PROVIDED RECORDS -

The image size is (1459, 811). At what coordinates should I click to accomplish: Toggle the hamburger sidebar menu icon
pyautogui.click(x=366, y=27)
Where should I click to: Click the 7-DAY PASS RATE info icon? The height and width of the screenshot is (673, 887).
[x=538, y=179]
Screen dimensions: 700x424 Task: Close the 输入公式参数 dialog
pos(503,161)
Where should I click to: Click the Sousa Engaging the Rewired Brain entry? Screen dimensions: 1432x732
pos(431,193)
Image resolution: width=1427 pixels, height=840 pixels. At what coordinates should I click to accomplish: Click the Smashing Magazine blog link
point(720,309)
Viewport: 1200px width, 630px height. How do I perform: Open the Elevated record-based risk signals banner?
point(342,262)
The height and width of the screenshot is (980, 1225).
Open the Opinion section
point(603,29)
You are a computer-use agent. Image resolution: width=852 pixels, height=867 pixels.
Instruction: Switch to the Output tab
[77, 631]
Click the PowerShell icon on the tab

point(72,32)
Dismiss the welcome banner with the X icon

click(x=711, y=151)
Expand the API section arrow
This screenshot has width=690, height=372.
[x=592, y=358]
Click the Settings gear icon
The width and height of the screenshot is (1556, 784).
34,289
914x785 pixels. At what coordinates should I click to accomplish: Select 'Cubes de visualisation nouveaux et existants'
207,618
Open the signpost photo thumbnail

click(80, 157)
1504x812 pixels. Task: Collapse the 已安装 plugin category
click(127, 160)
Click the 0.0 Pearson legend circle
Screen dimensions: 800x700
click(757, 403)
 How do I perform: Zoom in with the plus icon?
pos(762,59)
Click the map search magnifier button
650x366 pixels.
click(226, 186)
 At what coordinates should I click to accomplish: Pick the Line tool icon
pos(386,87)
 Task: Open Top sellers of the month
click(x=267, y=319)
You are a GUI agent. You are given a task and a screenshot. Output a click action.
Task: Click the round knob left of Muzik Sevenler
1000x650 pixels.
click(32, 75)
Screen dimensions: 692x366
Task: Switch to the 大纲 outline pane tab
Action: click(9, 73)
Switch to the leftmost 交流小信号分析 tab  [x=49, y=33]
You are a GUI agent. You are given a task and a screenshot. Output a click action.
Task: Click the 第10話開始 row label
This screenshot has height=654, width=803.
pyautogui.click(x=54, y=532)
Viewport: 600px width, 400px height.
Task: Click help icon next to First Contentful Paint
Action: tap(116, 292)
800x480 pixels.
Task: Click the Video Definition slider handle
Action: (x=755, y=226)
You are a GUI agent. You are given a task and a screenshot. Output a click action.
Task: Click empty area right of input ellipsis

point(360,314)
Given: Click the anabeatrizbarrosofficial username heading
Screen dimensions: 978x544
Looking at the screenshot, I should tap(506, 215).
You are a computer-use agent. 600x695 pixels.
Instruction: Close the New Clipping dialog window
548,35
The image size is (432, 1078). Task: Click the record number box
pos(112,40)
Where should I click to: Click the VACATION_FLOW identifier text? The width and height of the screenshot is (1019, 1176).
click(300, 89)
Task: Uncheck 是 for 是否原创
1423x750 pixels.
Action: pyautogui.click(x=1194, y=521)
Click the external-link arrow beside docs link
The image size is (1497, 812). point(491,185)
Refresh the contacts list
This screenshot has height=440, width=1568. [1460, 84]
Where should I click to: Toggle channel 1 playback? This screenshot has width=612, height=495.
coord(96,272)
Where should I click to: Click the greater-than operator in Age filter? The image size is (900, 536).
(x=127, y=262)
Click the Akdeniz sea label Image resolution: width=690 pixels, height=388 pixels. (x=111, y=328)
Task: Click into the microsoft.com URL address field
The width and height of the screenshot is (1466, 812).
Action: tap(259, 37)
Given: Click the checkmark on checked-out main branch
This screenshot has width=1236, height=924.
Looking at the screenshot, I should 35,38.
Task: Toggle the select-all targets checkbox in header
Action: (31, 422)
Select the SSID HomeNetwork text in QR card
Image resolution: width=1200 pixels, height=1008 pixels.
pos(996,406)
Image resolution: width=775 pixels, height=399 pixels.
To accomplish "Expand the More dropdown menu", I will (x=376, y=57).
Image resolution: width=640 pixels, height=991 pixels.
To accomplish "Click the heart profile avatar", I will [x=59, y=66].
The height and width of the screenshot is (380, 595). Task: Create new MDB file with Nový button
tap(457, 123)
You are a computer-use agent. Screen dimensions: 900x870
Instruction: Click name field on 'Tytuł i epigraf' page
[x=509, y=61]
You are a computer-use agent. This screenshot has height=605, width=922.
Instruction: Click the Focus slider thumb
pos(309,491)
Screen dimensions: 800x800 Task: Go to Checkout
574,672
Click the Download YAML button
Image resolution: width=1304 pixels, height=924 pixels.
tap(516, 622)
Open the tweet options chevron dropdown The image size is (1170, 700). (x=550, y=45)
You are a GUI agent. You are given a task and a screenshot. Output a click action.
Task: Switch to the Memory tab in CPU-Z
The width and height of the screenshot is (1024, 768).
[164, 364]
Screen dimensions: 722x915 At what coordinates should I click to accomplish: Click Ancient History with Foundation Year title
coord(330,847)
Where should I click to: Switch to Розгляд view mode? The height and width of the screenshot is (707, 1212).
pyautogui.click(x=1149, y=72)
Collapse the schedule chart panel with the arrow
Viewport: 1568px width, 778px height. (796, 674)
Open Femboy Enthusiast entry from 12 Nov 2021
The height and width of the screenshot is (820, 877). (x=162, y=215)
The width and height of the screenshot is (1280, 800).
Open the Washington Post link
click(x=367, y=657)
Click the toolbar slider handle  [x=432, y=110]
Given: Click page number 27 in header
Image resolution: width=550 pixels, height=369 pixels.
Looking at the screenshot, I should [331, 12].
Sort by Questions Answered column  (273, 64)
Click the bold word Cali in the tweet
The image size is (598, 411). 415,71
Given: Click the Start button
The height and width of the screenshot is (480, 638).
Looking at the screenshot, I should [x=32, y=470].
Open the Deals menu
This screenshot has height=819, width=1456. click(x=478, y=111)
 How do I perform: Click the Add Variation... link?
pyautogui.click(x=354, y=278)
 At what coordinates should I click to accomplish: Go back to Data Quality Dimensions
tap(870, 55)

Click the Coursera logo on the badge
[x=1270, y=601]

ASSIGNED TASK -
Only the lines from the one containing "Open the Deals menu" through the end of the material should be reproduced, exactly, with both ends included.

EXERCISE SOLUTION -
Open the Deals menu
This screenshot has height=819, width=1456. click(x=478, y=111)
 How do I perform: Click the Add Variation... link?
pyautogui.click(x=354, y=278)
 At what coordinates should I click to accomplish: Go back to Data Quality Dimensions
tap(870, 55)

Click the Coursera logo on the badge
[x=1270, y=601]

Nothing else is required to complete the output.